*** SUPPLIED RECORDS Section Begins ***
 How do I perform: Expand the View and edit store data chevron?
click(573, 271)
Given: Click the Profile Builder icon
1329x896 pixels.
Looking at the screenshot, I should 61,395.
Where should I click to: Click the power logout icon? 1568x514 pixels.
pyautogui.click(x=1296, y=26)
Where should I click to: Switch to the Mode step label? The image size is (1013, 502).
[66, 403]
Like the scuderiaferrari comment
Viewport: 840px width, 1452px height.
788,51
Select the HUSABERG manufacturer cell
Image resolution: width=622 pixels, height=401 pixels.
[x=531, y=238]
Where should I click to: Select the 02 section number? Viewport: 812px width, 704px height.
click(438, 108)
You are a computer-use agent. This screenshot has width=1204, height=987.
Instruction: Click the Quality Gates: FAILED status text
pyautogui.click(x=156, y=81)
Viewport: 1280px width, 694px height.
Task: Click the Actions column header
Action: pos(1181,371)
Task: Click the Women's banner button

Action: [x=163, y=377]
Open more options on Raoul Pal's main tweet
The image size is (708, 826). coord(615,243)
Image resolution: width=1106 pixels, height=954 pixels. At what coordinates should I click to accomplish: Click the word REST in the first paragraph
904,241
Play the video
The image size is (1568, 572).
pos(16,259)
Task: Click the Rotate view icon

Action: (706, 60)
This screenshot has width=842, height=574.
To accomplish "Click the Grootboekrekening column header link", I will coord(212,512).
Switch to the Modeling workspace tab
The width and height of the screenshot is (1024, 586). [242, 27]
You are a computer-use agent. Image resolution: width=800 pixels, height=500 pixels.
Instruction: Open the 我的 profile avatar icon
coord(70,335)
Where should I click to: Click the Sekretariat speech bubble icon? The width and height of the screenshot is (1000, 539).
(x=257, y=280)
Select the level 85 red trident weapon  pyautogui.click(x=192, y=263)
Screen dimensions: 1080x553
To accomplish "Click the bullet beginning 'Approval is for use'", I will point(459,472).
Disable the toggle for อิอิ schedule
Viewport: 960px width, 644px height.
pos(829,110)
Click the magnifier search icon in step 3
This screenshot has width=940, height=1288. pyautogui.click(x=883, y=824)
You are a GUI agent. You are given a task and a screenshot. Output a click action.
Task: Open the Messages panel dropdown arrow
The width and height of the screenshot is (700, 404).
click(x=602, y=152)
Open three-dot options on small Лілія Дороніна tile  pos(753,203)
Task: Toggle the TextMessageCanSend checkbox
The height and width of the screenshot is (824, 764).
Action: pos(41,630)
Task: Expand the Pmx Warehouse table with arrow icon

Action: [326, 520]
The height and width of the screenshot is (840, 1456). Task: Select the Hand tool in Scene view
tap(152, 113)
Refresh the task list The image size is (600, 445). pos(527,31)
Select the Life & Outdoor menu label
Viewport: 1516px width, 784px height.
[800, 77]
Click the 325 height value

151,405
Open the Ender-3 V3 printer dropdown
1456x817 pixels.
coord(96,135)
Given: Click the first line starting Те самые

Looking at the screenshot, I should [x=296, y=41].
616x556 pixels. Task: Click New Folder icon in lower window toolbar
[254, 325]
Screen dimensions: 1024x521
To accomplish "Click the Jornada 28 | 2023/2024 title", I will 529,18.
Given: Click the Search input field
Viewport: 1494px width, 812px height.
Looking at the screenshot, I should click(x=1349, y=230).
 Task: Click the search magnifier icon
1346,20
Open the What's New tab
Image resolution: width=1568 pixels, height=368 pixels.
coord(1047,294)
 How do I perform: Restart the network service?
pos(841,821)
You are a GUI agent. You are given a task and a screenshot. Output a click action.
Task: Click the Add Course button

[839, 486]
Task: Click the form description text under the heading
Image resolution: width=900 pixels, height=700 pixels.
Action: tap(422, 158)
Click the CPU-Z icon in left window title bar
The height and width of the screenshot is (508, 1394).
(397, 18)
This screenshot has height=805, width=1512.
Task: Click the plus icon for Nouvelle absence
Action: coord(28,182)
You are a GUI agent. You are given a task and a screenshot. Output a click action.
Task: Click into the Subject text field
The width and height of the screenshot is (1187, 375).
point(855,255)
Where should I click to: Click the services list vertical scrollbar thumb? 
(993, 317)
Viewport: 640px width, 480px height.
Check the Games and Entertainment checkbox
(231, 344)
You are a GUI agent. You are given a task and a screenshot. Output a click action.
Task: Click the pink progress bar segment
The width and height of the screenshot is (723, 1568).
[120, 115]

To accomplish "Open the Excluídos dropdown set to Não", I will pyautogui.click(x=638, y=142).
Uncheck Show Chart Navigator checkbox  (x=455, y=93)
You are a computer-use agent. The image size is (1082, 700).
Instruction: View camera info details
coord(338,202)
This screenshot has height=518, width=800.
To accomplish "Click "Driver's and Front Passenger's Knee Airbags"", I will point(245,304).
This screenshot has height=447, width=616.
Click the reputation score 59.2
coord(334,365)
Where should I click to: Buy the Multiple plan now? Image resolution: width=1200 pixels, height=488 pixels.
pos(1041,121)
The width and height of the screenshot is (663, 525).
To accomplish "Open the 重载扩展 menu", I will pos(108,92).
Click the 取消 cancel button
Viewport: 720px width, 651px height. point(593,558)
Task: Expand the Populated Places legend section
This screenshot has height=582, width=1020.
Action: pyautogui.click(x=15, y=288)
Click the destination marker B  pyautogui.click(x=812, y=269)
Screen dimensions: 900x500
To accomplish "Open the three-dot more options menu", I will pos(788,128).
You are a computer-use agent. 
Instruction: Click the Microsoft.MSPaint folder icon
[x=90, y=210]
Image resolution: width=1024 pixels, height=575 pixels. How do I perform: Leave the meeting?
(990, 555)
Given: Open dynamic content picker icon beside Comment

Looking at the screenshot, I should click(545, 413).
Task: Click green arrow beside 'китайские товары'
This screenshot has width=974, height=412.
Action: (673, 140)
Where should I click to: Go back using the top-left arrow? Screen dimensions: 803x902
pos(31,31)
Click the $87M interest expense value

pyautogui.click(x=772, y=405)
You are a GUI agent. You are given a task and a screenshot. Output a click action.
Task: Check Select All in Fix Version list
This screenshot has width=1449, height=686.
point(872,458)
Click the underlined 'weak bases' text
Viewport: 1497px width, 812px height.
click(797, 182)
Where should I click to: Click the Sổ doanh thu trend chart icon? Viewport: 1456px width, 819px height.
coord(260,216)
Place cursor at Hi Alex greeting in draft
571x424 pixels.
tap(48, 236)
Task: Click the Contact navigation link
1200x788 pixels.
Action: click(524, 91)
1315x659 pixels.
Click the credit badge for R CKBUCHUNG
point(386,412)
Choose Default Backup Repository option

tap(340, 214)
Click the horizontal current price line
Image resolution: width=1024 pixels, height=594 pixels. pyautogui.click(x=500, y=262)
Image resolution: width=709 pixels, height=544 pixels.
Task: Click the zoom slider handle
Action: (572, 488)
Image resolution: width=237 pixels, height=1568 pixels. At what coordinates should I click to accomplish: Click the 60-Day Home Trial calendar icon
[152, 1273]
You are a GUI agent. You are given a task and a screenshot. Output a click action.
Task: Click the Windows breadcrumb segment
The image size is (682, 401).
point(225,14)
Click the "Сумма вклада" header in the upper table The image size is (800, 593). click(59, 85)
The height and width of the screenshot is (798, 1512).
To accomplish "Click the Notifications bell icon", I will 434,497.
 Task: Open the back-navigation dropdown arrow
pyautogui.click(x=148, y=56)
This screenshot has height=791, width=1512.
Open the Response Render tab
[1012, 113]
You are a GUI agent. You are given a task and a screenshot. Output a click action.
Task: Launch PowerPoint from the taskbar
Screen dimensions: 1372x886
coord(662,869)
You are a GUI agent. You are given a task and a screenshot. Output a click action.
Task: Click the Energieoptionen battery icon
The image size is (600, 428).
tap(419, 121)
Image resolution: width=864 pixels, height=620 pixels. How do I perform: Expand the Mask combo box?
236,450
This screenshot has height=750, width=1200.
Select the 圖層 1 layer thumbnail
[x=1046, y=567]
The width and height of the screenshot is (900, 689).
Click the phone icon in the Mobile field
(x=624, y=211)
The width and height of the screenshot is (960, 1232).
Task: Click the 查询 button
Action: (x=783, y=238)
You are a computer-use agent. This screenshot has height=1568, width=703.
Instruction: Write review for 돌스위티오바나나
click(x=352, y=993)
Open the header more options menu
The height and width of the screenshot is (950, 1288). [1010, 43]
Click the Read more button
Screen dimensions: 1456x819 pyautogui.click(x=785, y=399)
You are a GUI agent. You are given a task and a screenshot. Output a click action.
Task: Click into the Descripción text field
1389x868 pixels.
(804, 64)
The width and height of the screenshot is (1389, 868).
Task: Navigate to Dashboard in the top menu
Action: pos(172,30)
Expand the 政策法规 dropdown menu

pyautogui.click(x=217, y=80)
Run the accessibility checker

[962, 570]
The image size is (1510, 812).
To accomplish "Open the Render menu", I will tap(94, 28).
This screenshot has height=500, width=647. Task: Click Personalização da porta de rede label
*** SUPPLIED RECORDS Section Ends ***
### THE PROBLEM
Retype only the lines above between the line with "Viewport: 1497px width, 812px height." and the line with "Task: Click the Contact navigation link", counting those two lines as well, and keep every character as it is.

### RESPONSE BELOW
Viewport: 1497px width, 812px height.
click(797, 182)
Where should I click to: Click the Sổ doanh thu trend chart icon? Viewport: 1456px width, 819px height.
coord(260,216)
Place cursor at Hi Alex greeting in draft
571x424 pixels.
tap(48, 236)
Task: Click the Contact navigation link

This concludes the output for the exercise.